To be done
Please render everything from the first line of the records down to and including the line containing "Action: 45,18" as a Markdown table with the columns No. and Line, leaving out blank lines.

Given information
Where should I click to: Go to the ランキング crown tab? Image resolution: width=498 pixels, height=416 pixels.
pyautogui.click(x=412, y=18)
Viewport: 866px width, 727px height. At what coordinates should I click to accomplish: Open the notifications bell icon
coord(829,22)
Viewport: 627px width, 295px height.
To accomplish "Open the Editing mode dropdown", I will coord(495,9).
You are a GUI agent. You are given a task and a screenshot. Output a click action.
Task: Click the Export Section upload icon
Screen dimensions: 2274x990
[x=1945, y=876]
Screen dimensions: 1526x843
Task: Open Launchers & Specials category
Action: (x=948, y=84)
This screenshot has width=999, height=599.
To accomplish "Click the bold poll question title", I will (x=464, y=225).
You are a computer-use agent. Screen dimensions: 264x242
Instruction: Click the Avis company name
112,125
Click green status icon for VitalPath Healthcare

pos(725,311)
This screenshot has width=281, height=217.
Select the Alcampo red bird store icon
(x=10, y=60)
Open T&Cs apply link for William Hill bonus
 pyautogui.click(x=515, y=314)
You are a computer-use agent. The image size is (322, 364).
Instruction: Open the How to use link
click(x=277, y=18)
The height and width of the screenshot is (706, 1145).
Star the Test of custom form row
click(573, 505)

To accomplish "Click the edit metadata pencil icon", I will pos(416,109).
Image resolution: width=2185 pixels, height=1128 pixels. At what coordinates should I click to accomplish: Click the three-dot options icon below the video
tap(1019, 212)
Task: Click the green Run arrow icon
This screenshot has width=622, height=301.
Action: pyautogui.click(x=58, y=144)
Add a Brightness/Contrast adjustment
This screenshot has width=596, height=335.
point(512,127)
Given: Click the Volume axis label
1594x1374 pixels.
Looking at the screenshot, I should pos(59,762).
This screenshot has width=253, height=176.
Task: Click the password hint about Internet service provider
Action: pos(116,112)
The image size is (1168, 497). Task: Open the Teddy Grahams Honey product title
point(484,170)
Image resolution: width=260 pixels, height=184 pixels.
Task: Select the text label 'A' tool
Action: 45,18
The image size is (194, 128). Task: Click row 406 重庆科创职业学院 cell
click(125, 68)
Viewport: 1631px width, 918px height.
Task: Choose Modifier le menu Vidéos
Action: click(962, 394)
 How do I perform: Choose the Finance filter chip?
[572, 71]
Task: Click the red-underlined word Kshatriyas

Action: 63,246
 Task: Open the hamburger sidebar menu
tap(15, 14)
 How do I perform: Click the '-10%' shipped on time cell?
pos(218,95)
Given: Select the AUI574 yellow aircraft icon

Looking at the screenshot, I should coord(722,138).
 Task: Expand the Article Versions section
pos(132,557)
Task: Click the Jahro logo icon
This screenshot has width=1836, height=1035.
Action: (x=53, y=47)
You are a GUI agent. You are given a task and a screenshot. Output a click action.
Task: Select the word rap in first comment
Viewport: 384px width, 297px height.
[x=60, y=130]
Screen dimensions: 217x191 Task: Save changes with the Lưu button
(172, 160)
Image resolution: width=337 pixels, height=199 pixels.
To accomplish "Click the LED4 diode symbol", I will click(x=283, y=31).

Response to the exercise
| No. | Line |
|---|---|
| 1 | Where should I click to: Go to the ランキング crown tab? Image resolution: width=498 pixels, height=416 pixels. |
| 2 | pyautogui.click(x=412, y=18) |
| 3 | Viewport: 866px width, 727px height. At what coordinates should I click to accomplish: Open the notifications bell icon |
| 4 | coord(829,22) |
| 5 | Viewport: 627px width, 295px height. |
| 6 | To accomplish "Open the Editing mode dropdown", I will coord(495,9). |
| 7 | You are a GUI agent. You are given a task and a screenshot. Output a click action. |
| 8 | Task: Click the Export Section upload icon |
| 9 | Screen dimensions: 2274x990 |
| 10 | [x=1945, y=876] |
| 11 | Screen dimensions: 1526x843 |
| 12 | Task: Open Launchers & Specials category |
| 13 | Action: (x=948, y=84) |
| 14 | This screenshot has width=999, height=599. |
| 15 | To accomplish "Click the bold poll question title", I will (x=464, y=225). |
| 16 | You are a computer-use agent. Screen dimensions: 264x242 |
| 17 | Instruction: Click the Avis company name |
| 18 | 112,125 |
| 19 | Click green status icon for VitalPath Healthcare |
| 20 | pos(725,311) |
| 21 | This screenshot has width=281, height=217. |
| 22 | Select the Alcampo red bird store icon |
| 23 | (x=10, y=60) |
| 24 | Open T&Cs apply link for William Hill bonus |
| 25 |  pyautogui.click(x=515, y=314) |
| 26 | You are a computer-use agent. The image size is (322, 364). |
| 27 | Instruction: Open the How to use link |
| 28 | click(x=277, y=18) |
| 29 | The height and width of the screenshot is (706, 1145). |
| 30 | Star the Test of custom form row |
| 31 | click(573, 505) |
| 32 | To accomplish "Click the edit metadata pencil icon", I will pos(416,109). |
| 33 | Image resolution: width=2185 pixels, height=1128 pixels. At what coordinates should I click to accomplish: Click the three-dot options icon below the video |
| 34 | tap(1019, 212) |
| 35 | Task: Click the green Run arrow icon |
| 36 | This screenshot has width=622, height=301. |
| 37 | Action: pyautogui.click(x=58, y=144) |
| 38 | Add a Brightness/Contrast adjustment |
| 39 | This screenshot has width=596, height=335. |
| 40 | point(512,127) |
| 41 | Given: Click the Volume axis label |
| 42 | 1594x1374 pixels. |
| 43 | Looking at the screenshot, I should pos(59,762). |
| 44 | This screenshot has width=253, height=176. |
| 45 | Task: Click the password hint about Internet service provider |
| 46 | Action: pos(116,112) |
| 47 | The image size is (1168, 497). Task: Open the Teddy Grahams Honey product title |
| 48 | point(484,170) |
| 49 | Image resolution: width=260 pixels, height=184 pixels. |
| 50 | Task: Select the text label 'A' tool |
| 51 | Action: 45,18 |